The Halloumi cheese bits were tasty, but they would have been much better if they had been served warm. My ravioli and the dishes my companions ate were good, but nothing to write home about.
It took us some time to make eye contact with our waitress. We wanted to order dessert as the food had not filled us up and the conversation was still going strong. Okay, the place was crowded and our waitress was overworked. It also appeared that she was teaching another girl what to do. Finally we managed to order dessert and two of the dishes were served. “Sorry but we’re all out of the chocolate-sprinkle cheesecake,” my wife was informed. She chose a different dish.
The time came to pay the bill. As the meal was my treat, I produced my credit card. “Can I pay the tip?” our friend asked. “Sure,” I replied.
How much of a tip do you leave when the service is slow and the food is mediocre, but you enjoyed the meal?
In Israel it is common to pay one’s restaurant bill with a credit card and leave cash on the table for the tip. It is appropriate to leave a 15% tip and this is easy to calculate. You take 10% of the total bill, double it, and then pay something roughly in the middle of the two amounts.
But shouldn’t one leave a smaller tip to signify dissatisfaction with the service? Or possibly no tip at all? Maybe you should leave a note with suggestions how the waiters can improve their service, or what qualities management should seek when it employs new staff members?

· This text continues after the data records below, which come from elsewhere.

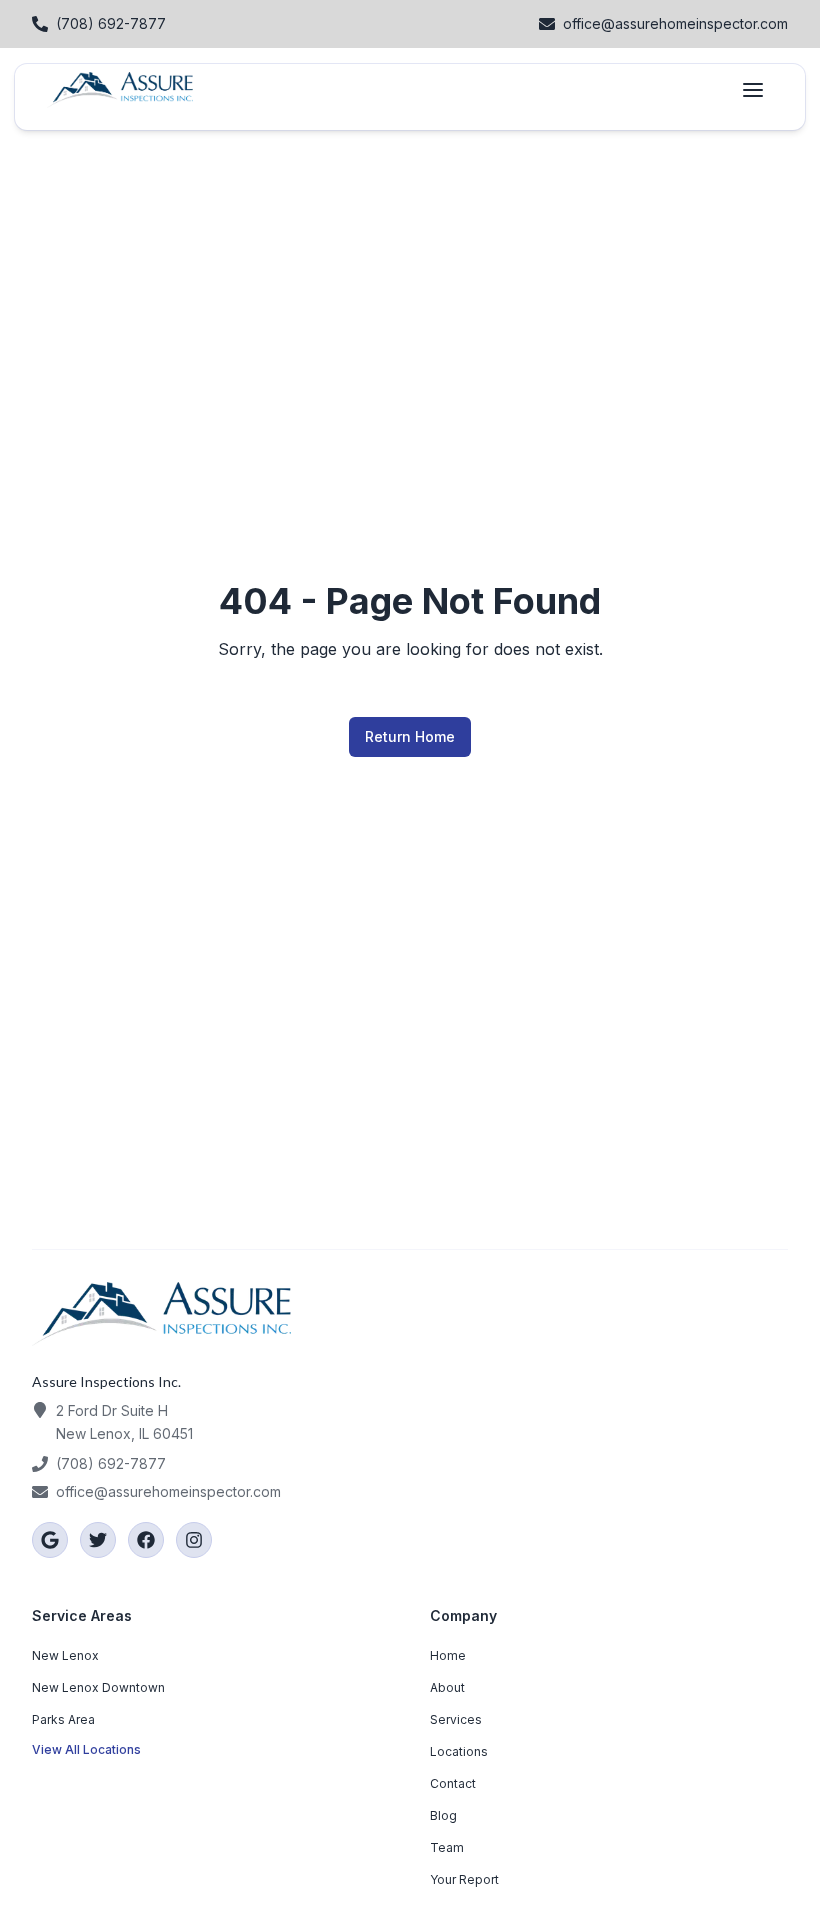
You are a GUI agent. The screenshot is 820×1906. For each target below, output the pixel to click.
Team (447, 1847)
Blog (443, 1815)
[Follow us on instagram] (194, 1540)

But wait, you can’t not pay a tip! This is how, after all, the waiters and waitresses get paid. Their basic salary is so low it’s a joke, and their working hours are long. The only way they can make it through medical school is by earning a lot of tips.
So, that is why I am suggesting a new scale for tipping in Israeli restaurants. Leave a 21 shekel tip on the table and this will inform the staff that you felt the service could have been faster and the food could have been tastier. A 32 shekel tip will indicate good food, but mediocre service. A 43 shekel tip will thank the waiter for good service, but let him know that the food really wasn’t anything more than average.
If the service and the food were excellent, well, then you can calculate the 15% tip to your stomach’s content.